Defense attorneys have refused to lift their boycott unless the trial is moved to another country and an international investigation is conducted into the slaying of their colleague.
Under Iraqi law, the court can appoint lawyers to represent Hussein if his don’t show up. But the process can be lengthy, legal experts say, and defense attorneys say the court will find few lawyers in Iraq willing to represent the former Iraqi president because they’ve rallied the entire Iraqi Bar Assn. to their cause.
“My phone is not turned off, and nor do I not answer it,” Khamis Ubaidi, regarded as the lead attorney on Hussein’s defense team, said when told of Mousawi’s phone calls and pleas for cooperation. “Let [Mousawi] call me and I will tell him the decision to boycott has been made by the entire Iraqi legal community.”
The first of what may be several trials against Hussein stems from the imprisonment, torture, banishment and execution of Shiite Muslim villagers from the hamlet of Dujayl after a 1982 assassination attempt on the president.
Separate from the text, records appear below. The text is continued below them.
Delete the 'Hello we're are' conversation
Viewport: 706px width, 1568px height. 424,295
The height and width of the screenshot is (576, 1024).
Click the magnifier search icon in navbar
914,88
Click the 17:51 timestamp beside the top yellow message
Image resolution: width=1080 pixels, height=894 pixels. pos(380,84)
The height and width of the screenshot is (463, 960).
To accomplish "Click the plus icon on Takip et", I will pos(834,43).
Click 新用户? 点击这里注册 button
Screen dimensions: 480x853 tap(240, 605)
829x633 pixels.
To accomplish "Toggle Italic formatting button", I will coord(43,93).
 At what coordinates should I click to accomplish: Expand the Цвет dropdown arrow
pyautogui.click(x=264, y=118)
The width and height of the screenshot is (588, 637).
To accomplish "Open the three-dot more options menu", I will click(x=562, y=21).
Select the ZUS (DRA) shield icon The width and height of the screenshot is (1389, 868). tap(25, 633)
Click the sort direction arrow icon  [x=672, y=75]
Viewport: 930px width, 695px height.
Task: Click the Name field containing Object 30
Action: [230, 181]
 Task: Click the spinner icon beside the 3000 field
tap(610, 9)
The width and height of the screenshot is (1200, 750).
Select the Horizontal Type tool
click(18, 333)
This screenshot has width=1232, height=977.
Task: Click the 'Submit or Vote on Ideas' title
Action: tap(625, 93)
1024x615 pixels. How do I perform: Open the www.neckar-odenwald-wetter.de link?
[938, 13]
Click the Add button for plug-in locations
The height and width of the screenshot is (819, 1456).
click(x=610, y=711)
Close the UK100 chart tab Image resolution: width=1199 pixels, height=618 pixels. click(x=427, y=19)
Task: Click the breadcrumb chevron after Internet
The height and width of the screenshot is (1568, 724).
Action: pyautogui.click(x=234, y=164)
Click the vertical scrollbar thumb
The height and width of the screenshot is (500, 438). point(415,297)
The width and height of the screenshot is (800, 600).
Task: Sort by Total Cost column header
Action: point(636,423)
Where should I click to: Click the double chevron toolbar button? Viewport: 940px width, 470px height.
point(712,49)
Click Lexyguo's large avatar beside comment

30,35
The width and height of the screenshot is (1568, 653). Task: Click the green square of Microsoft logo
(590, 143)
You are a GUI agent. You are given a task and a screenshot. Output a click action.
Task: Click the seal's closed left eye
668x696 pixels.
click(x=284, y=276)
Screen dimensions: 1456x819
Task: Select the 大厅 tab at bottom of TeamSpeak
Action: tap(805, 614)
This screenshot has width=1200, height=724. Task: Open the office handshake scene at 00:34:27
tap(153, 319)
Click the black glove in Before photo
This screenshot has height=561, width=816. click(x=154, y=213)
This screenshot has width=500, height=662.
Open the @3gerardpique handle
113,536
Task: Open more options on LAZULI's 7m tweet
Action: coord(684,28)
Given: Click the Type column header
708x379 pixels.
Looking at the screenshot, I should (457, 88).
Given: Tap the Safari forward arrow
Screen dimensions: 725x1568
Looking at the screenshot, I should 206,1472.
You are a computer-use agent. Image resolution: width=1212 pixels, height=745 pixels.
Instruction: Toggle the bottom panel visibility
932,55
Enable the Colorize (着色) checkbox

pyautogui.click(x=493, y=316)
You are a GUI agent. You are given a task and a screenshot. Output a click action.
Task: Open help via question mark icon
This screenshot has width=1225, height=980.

Lead Judge Rizgar Mohammed Amin convened the trial Oct. 19 but adjourned it the same day to give both sides more time to prepare witnesses and evidence.
But little has happened since. The defense team has not even picked up new copies of documents it loudly complained were illegible in court, Mousawi said.
Defense attorneys have also rebuffed offers of Iraqi police protection, saying the security forces are infiltrated by pro-Iranian militias, and refused temporary quarters in the U.S.-protected Green Zone in Baghdad.
“If they move the trial outside Iraq, we will participate,” said Thamer Hamoud Khuzai, an attorney representing Taha Yassin Ramadan, a former Iraqi vice president, and Barzan Ibrahim Hasan, Hussein’s ailing half-brother.
The deadlock presents the tribunal with its “first great challenge,” said Michael Scharf, a Case Western Reserve University legal scholar who helped train Iraqi jurists for the trials and maintains a Web log about the proceedings. The boycott was a “cunning” move by the defense team, he said in an e-mail.
“It promotes their agenda of getting the Iraqi people and international community to perceive of the tribunal process as unfair,” he said.
Hibba Khaled Mansouri, a Baghdad legal scholar, said the court may be faced with forcing lawyers against their will -- and the defendants’ -- to represent Hussein and his deputies.
“Under Iraqi law he will not be tried without a lawyer,” she said. “If he doesn’t choose one, the court will appoint one for him against his wishes, but this will take weeks.”
Scharf said the court could also order the lawyers to show up in court Nov. 28 or face fines or imprisonment on charges of obstructing justice.
Mousawi said he had prepared an airtight case, including archival film footage of Hussein ordering his security officials to question young men and documents chronicling the former president’s personal involvement in ordering the executions of at least 140 villagers accused in the assassination attempt.
Mousawi urged defense lawyer Ubaidi to quit playing politics with the trial. “I would tell him you have to be careful and be aware of the law and represent your defendant,” he said.
Defense attorneys countered that the trial, from the beginning, has been political theater.
“They are the ones who made this thing political,” Khuzai said. “We want to make this into a normal trial where we can go to court in the morning and go home in the evening.”